Segment Open

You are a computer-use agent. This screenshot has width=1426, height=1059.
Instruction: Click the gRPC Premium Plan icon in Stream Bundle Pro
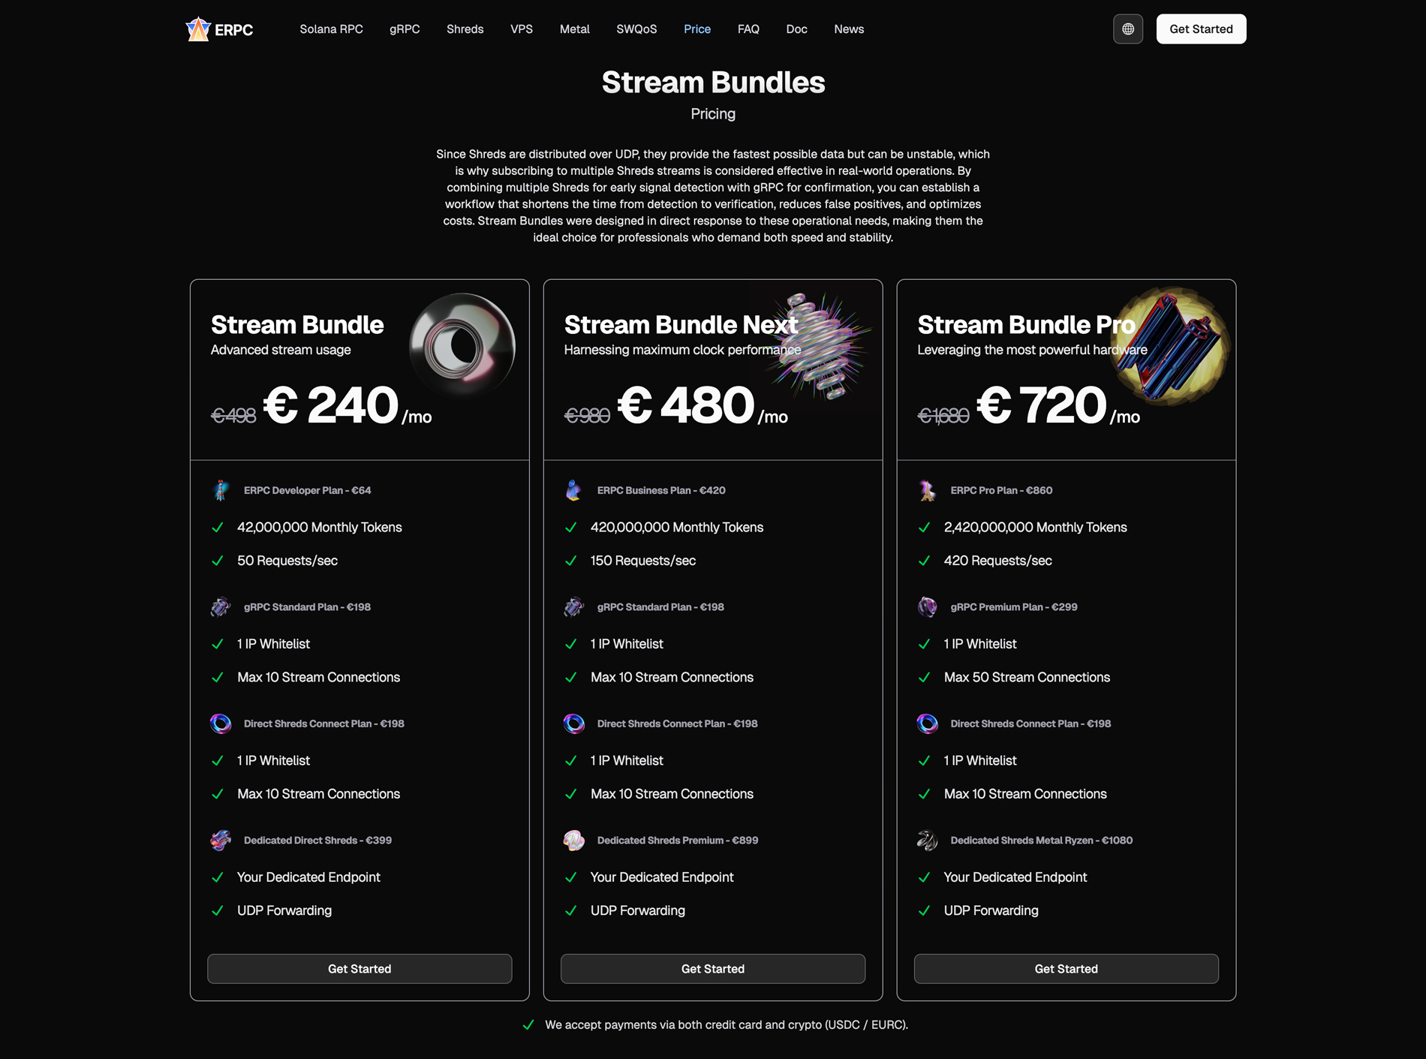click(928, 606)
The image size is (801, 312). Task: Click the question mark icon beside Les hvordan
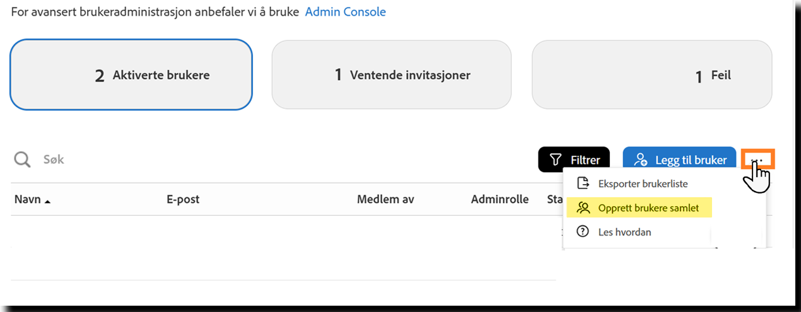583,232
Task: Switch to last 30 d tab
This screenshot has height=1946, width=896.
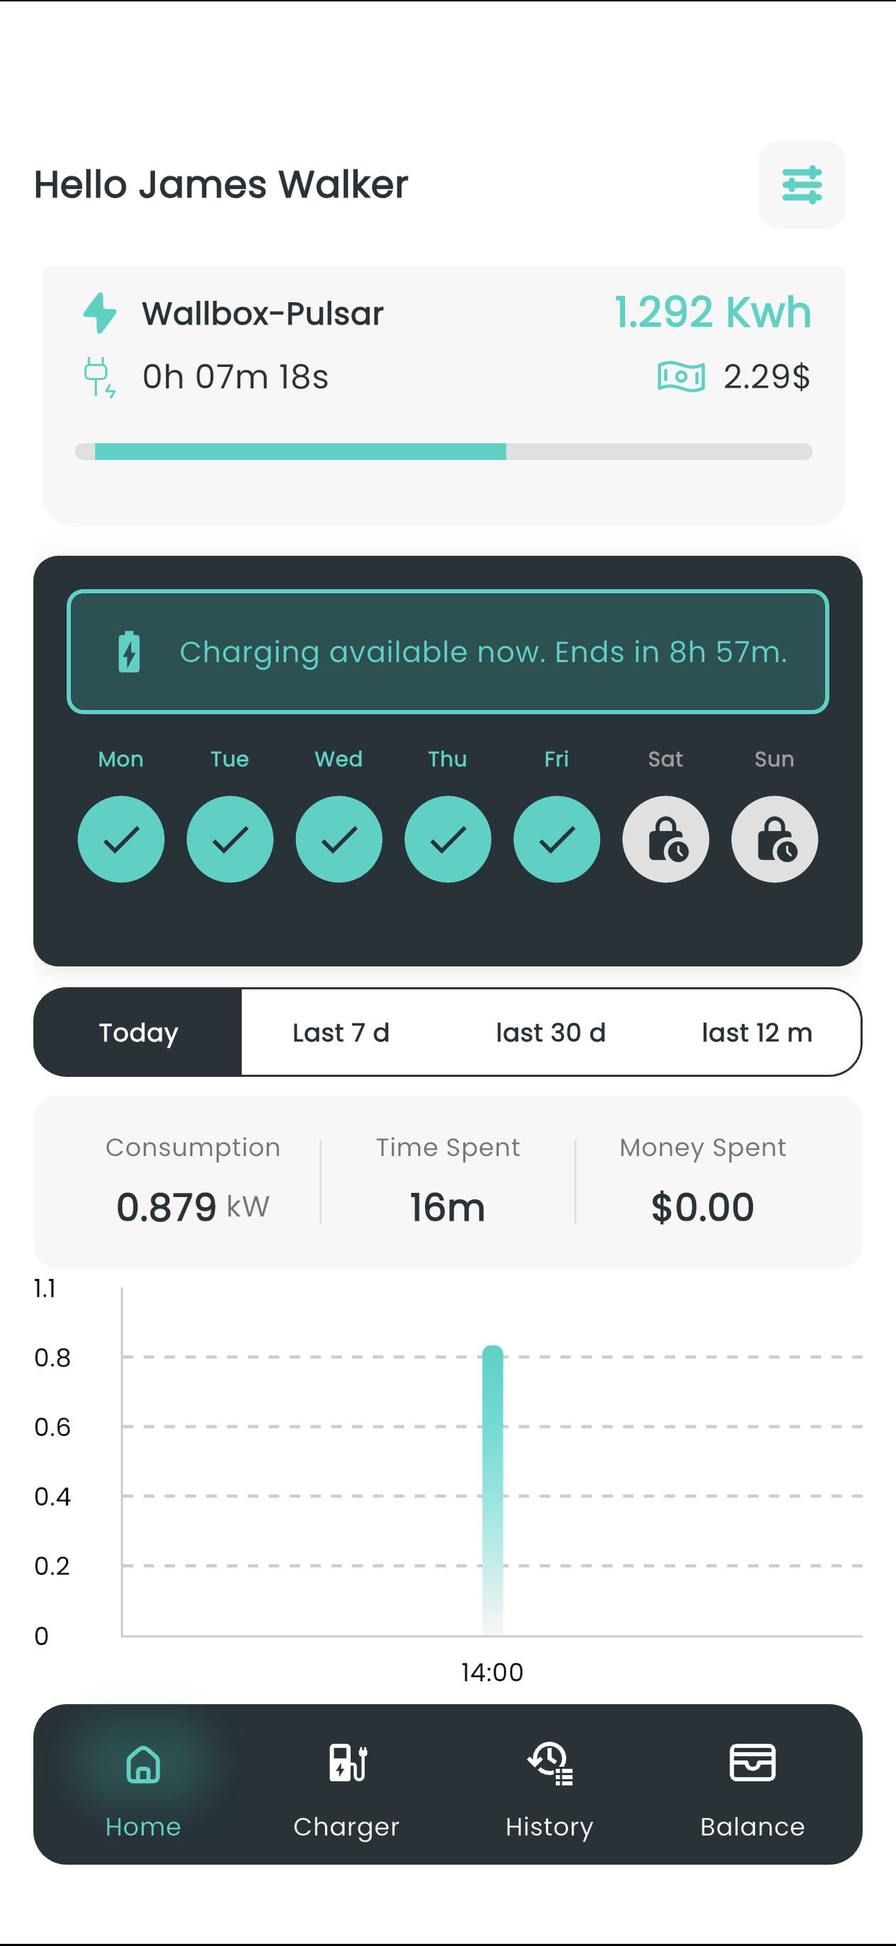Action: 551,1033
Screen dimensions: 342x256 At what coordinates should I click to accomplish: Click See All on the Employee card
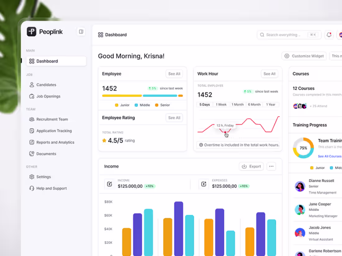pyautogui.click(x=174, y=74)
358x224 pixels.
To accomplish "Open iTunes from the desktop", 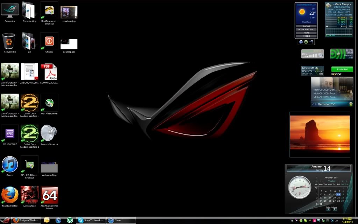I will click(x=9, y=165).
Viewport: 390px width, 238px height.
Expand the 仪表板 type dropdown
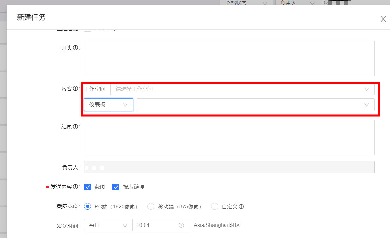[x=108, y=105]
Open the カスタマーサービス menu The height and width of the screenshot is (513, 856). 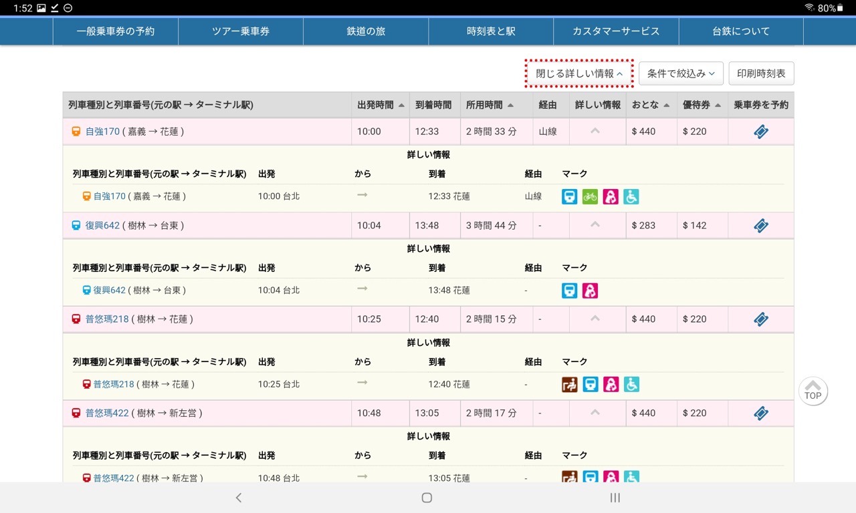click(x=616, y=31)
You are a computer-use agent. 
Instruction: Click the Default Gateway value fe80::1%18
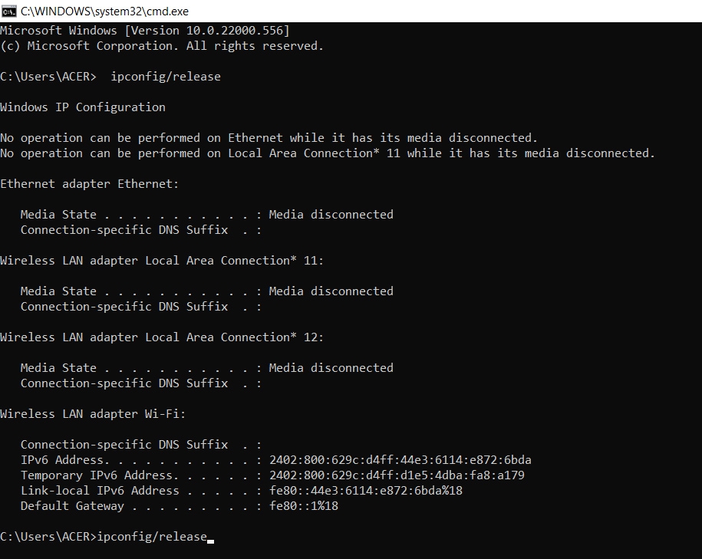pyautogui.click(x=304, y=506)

Segment Closed

Instructions to follow: What is the number of lines in the listing that contain the string "computer"? Reply with that number alone.

Solution to the problem: 2